Jeddah Central: Being built in three main phases, the Jeddah Central project aims to create a global destination in the heart of Jeddah with multiple components, including a 9.5-km waterfront and four main landmarks, namely a museum, an opera house, a sports stadium, and an oceanarium. It will be home to a world-class marina and a 2.1-km sandy beach.
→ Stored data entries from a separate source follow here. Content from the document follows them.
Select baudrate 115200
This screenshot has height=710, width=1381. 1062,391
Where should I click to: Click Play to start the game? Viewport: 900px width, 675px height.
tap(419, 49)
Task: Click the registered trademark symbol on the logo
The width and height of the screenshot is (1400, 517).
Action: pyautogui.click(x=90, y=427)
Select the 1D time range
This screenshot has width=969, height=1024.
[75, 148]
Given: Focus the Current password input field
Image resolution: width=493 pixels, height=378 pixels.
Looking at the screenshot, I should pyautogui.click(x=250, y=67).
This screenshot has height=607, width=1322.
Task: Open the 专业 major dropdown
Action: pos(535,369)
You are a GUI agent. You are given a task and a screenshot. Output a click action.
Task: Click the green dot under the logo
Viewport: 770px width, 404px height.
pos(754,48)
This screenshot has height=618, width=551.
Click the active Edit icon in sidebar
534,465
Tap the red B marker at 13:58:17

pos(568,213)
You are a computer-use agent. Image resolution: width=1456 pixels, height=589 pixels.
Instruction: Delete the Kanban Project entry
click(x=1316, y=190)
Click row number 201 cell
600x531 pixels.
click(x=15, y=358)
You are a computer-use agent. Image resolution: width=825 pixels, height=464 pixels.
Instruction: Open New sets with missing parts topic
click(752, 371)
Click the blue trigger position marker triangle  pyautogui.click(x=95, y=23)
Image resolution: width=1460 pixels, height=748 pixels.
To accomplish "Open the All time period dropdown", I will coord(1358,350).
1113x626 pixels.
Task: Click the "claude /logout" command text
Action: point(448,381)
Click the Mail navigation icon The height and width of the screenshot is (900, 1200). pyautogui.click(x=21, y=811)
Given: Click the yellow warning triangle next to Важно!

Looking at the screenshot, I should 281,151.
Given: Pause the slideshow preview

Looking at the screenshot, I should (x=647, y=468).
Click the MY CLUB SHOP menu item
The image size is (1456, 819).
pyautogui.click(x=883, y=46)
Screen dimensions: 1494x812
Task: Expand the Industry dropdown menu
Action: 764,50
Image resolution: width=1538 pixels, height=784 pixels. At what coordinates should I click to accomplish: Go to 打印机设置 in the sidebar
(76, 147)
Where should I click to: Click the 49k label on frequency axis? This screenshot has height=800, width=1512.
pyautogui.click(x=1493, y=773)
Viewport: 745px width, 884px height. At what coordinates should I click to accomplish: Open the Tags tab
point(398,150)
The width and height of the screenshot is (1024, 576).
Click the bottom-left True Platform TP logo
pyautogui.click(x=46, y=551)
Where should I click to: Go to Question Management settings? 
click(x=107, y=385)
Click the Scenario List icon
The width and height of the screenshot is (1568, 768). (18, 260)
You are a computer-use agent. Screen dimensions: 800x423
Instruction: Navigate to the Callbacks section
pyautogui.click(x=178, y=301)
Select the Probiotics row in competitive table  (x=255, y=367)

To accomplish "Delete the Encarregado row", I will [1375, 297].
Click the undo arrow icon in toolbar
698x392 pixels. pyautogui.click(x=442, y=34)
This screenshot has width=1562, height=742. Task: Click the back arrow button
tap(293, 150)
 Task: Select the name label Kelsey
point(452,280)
The developer Jeddah Central Development Company (JCDC) has signed up Malta-based International Hotel Investments to establish its Corinthia brand of hotels within the project’s Marina district (see Page 28).
Jeddah Historic District: The Jeddah Historical Rejuvenation Project as recently seen the launch of its Waterfront Project, which aims to transform the Al Balad area into a world-class tourist and cultural destination.
The Waterfront Project will include the construction of a yacht marina and the creation of open green spaces. It will reconnect the Red Sea with downtown Jeddah and revitalise the historic Al Bunt Port. The final phase will include the development of a luxury yacht marina and public utilities.